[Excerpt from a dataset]
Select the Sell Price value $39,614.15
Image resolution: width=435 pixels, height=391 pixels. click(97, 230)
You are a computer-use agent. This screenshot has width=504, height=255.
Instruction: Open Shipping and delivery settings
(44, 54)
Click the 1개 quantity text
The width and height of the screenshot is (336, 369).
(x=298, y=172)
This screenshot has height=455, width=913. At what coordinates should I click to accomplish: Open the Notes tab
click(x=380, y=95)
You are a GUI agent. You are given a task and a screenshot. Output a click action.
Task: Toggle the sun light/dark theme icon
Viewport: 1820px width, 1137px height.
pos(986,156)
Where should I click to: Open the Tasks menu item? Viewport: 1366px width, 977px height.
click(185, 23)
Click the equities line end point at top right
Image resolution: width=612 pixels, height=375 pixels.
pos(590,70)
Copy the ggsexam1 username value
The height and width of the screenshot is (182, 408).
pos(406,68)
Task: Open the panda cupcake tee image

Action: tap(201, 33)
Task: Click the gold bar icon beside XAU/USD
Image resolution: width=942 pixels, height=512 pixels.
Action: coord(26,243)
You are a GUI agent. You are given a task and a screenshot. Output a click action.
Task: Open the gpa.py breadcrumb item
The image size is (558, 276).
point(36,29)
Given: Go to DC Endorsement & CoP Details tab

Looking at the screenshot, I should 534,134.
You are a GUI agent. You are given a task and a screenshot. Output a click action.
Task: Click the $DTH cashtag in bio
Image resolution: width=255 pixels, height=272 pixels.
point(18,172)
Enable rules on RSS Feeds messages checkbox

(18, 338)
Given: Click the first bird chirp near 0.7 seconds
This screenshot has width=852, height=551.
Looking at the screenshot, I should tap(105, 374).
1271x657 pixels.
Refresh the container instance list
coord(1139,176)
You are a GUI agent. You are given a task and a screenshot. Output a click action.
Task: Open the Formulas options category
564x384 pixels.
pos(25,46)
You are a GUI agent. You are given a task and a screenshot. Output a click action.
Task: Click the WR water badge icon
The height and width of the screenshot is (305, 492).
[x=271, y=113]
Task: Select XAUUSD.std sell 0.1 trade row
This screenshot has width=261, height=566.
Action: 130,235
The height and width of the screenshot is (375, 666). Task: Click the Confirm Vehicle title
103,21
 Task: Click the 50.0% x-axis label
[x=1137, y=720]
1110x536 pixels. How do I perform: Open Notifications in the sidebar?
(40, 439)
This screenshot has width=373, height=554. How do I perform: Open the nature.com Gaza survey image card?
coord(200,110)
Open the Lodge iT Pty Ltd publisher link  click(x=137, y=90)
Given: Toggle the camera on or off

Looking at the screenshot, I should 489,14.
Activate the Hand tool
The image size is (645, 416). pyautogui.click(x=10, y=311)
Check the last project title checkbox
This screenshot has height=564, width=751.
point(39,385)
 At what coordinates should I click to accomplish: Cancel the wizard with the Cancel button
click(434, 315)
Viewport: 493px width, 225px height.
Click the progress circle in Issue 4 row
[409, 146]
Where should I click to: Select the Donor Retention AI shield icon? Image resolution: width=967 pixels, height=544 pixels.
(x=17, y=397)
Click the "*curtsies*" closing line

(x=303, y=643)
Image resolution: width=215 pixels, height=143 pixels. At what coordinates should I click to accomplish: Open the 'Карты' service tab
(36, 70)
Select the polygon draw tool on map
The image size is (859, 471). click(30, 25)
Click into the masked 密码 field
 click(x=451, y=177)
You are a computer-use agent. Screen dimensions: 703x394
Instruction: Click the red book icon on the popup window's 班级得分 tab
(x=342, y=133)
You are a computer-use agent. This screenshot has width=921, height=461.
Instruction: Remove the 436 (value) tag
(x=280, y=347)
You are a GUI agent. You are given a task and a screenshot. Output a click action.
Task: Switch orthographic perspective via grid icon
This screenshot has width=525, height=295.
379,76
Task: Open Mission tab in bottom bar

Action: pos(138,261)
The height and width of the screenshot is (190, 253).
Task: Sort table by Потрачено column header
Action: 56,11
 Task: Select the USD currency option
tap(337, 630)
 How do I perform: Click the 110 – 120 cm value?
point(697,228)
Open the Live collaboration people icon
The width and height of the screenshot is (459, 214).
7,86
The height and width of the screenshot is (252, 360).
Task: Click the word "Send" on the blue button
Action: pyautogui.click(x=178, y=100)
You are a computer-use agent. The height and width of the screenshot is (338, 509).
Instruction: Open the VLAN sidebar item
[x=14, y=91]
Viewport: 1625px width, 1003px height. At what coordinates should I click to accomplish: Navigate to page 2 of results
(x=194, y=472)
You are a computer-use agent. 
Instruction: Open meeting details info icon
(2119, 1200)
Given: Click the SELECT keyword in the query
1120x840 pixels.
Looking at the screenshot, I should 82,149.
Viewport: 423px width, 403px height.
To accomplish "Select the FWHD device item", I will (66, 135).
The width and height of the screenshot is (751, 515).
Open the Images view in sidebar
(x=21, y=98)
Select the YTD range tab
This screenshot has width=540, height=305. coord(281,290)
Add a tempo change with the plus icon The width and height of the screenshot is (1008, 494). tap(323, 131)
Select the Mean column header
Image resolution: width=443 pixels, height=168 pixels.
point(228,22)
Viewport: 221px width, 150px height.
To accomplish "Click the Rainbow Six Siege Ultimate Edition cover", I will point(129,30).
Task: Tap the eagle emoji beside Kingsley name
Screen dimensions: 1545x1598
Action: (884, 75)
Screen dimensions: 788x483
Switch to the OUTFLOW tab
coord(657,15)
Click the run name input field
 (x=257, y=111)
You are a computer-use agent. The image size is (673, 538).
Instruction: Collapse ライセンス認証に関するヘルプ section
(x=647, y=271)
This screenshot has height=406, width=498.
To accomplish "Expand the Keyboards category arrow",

— WRITTEN TASK —
Locate each line in the entries above that contains the word "with", and copy every such line in full.

— RESULT FOR THIS TASK —
 At what coordinates should I click to accomplish: Cancel the wizard with the Cancel button
Add a tempo change with the plus icon The width and height of the screenshot is (1008, 494). tap(323, 131)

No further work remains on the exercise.